“You said, didn’t you, Mitsu, that the evening of the day S was killed I was standing perfectly still in the dark kitchen, eating candy?” (I remained silent, ignoring the appeal in Takashi’s eyes, so he feebly switched his gaze to Natsumi and addressed her instead. It showed me he was bothered by the trick he’d played, and considered himself guilty. In fact, though, the precise nature of his feelings was irrelevant to what I had experienced. His act hadn’t hurt me; on the contrary, it was thanks to my younger brother that I now found myself able to see things other than my own inner self.) “I’ve just remembered, Natsumi—remembered clearly what was going on both inside and outside me as the child in that scene. I was standing in the kitchen sucking happily on my candy. I moved my tongue about nimbly, keeping the passages between my gums and lips open to stop the saliva trickling down from the corners of my mouth. To a certain extent, Mitsu used imagination to embellish his memory too. He said that saliva brown with dissolved candy was dribbling from my mouth like blood, but it couldn’t have been. I was devoting my finest candy-eating techniques to seeing that it didn’t. You see, it was a kind of magic. . . .
“It was dusk, but as I looked toward the doorway from inside the dark kitchen the ground in the garden shone white—a more striking white, even, than the snow that’s fallen today. Mitsu had just brought back S’s body. Mother was in the front room, a lunatic who at any moment might open the sliding screens and start raving at imaginary tenants in the front garden. The front room, you see, was designed so that the master of the house could stay seated while he gave instructions to people standing outside.

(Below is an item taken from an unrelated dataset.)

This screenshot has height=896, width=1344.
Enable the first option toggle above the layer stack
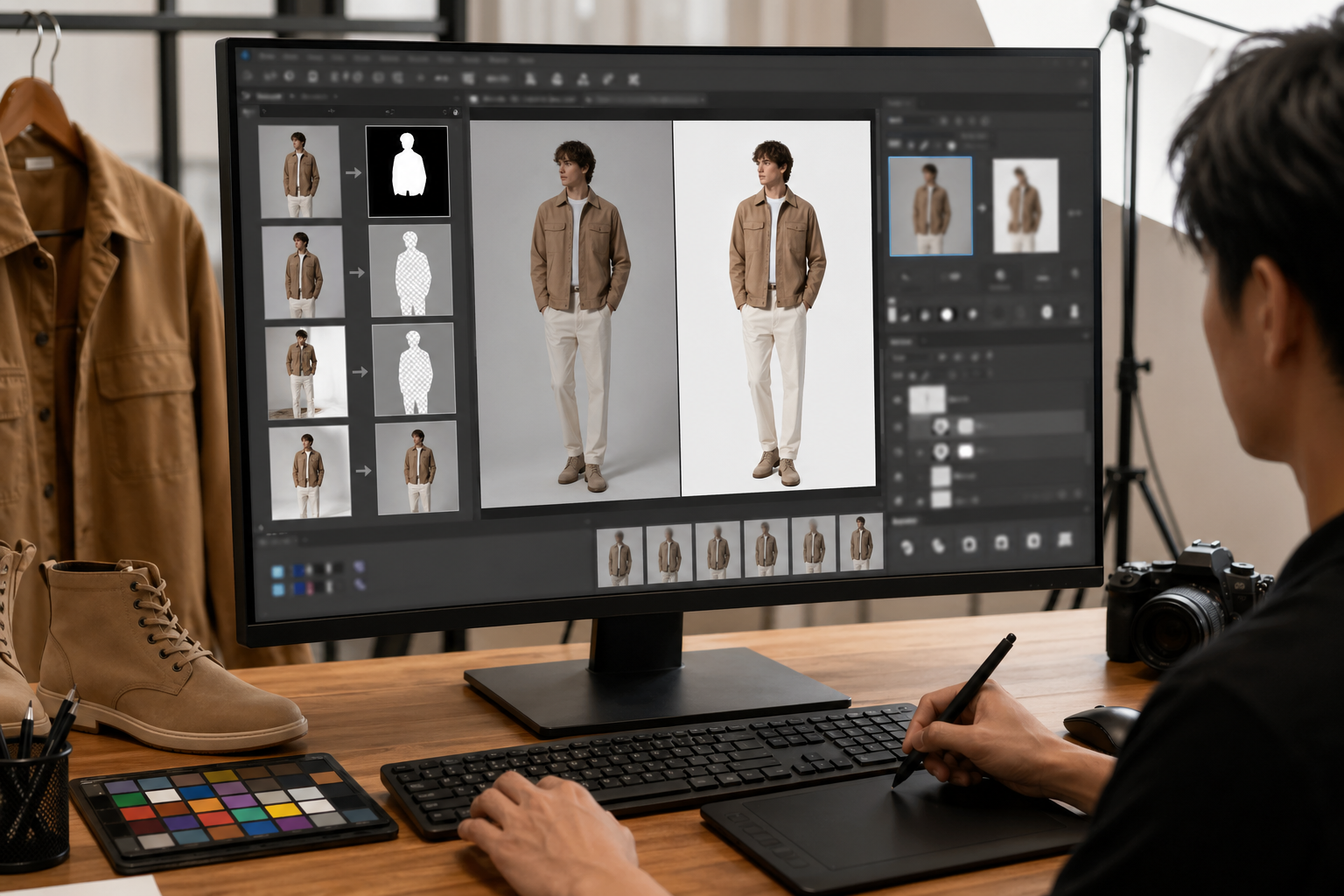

“So, though I was only a kid, I found myself surrounded by terrifying violence: after all, corpses and madness represent violence in its ultimate forms. I was driven into a corner from which I couldn’t escape, no matter how clever I was. By sucking my candy so carefully I was really hoping to make my consciousness burrow down inside my body, turning its back completely on the violence outside, much as a wound buries itself in swelling flesh. It was then that I thought up my piece of magic. If things went well—in other words, if I managed not to dribble a single drop—I’d escape the awful violence that hung about me. You know, it may be naive of me, but I’ve always wondered at the way my ancestors managed to survive the violence all around them and hand on life to me, their descendant. After all, they lived in a savage age. It’s incredible to think of the massive violence that the people leading down to me had to fight against just so that I could be alive now.”
“Let’s hope you too can get the better of violence and do your bit in handing on life,” my wife added in a tone suggesting the same emotions as underlay Takashi’s own confession, and with the same air of simplicity.
“While I was lying on my belly on the temporary bridge today, watching that kid’s life hanging in the balance, I was thinking about the problem of violence, and remembered exactly how things were while I was eating candy in the kitchen. It’s not just another of my dreams.” He fell silent and glanced at me again questioningly.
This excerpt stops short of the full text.